Or why games are secretly like restaurants.

There's a wonderful dungeon in Twilight Princess which is nothing like a dungeon really. It's like staying at someone's house - an old and very comfortable house, up high in the mountains, nestled in the snow. My memory of this place is quite vague by this point. I think it might have been where I picked up the ball and chain, and I don't recall it being unnaturally devious or punishing as Zelda dungeons go. What I really remember, though, is that there were friendly, people-ish things bustling about as I explored, and there was soup on the boil.

I'm mentioning this because it's my friend Stu's favourite Zelda dungeon. And it's his favourite for quite an interesting reason. It's his favourite because purely by chance he first entered this cosy winter getaway on Christmas Eve one year. He played the game amongst Christmas lights and brown paper packages and mulled wine and all that jazz, and everything melted together in his mind.
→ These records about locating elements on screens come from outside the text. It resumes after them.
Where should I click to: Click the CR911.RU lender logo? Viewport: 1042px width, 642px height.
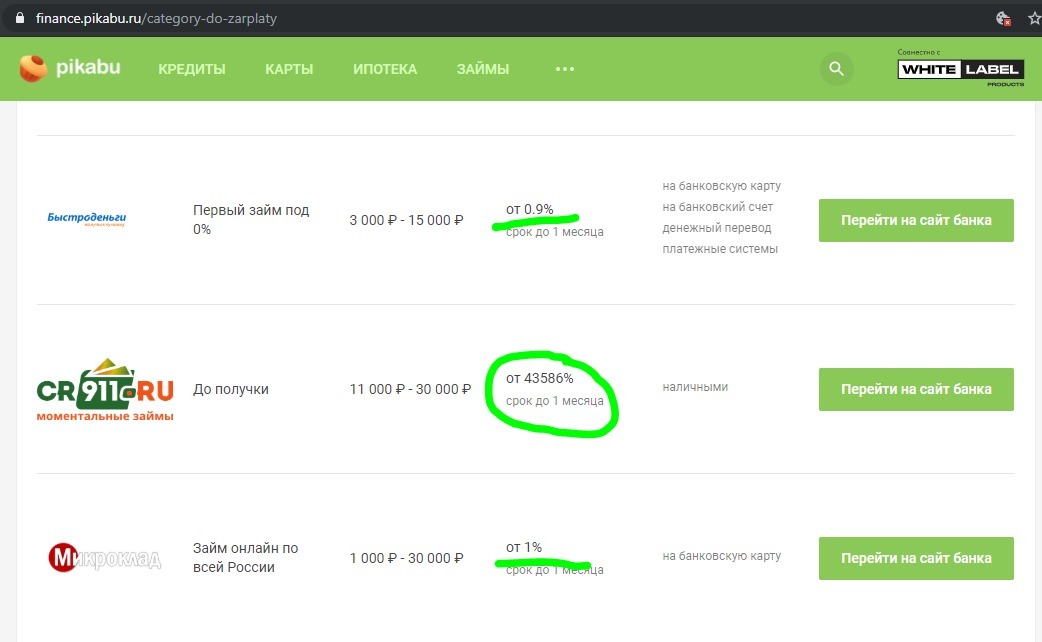coord(105,389)
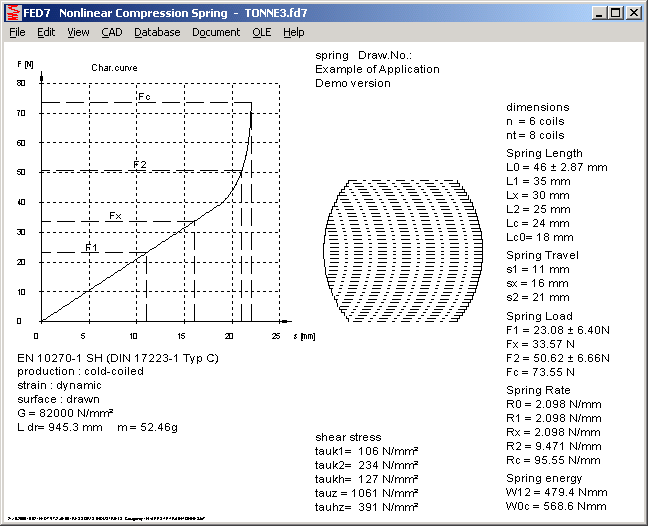Click the Fc label on the characteristic curve
This screenshot has height=526, width=648.
pos(144,96)
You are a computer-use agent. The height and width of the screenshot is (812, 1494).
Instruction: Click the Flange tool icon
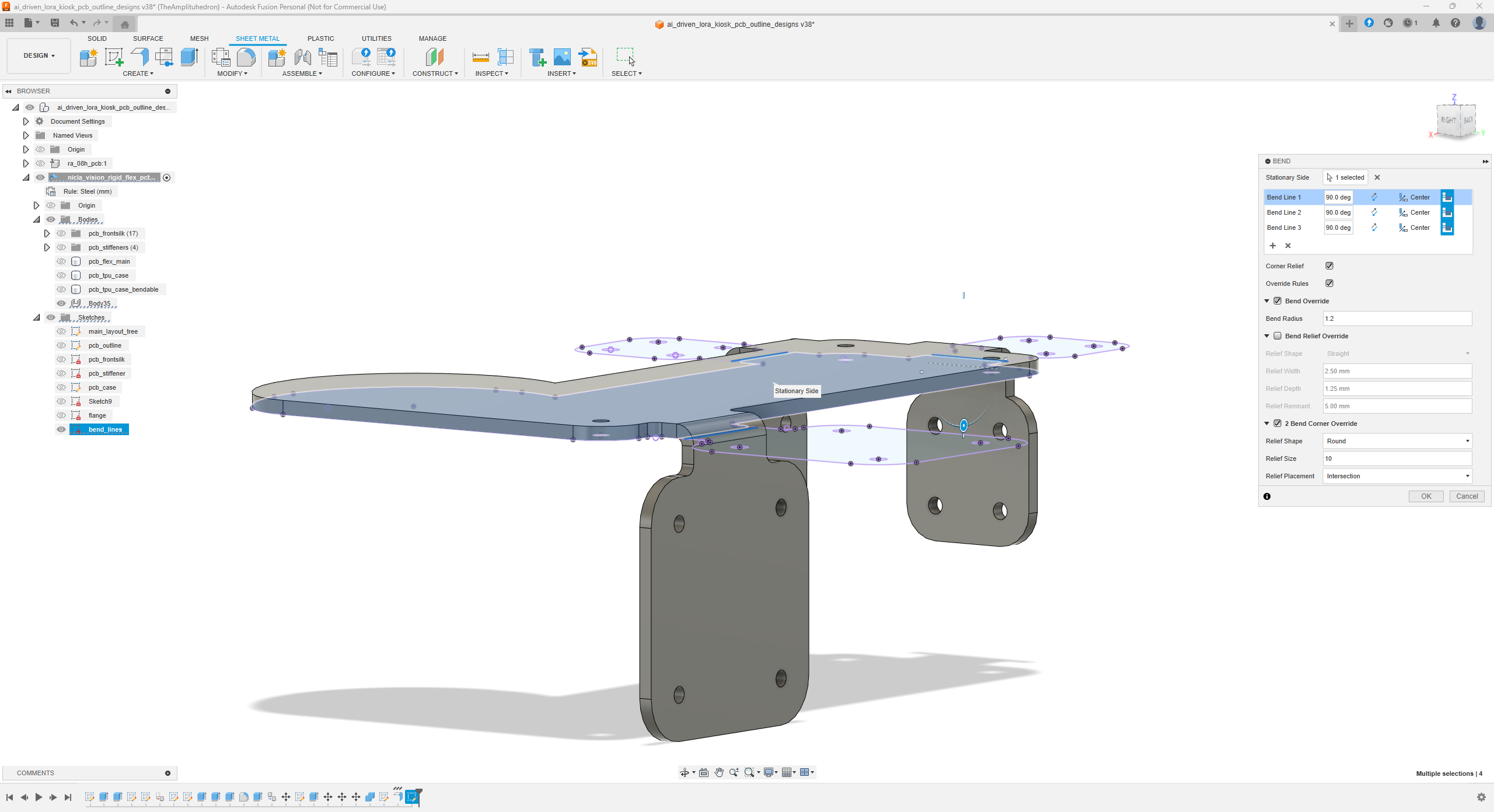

I played that dungeon in Nintendo's old UK HQ, locked in, it felt, over a long weekend, rattling through a massive, massive game as quickly as I could for a review. I thought the dungeon was clever and charming, but these are distant words. I had to hear about Stu's experience to truly see it for what it was. And looking back it has made me think about the things that make great games truly great. There's the design, obviously. There's an idea so good, sometimes, that even bad design can't ruin it. But there's also the world outside the screen. This is much more unpredictable. But occasionally it works a kind of magic.

To attack it from a different angle, I've been reading a lot of food writing recently, and I've become mildly disappointed that games aren't more like restaurants. Great food writing often has a bit of a journey to it. There's expectation, the arrival, the reality of the restaurant, and then the food and the eating, and all of these things sort of melt together. Jonathan Gold, who died recently and left some astonishingly great food writing behind him, is the master of all this stuff. He wrote about food as a way of writing at the same time about communities and cultures and history and traditions and people. His writing is delicious in that way the best food writing is, but it's also filled with things that matter as much as the food, or that enhance it in context.

So I've been thinking about all of this and being sad, in a way, that games are so available. This is a ridiculous thing to be sad about, I know, but I have had this fantasy of a game that you have to travel to, just like you once had to travel to arcades. The journey takes a while. The place the game is located in is interesting and atmospheric. There's a bit of a story to things, and as you play there's stuff continuing to go on around you - life, with all its sounds and images and smells and all that jazz.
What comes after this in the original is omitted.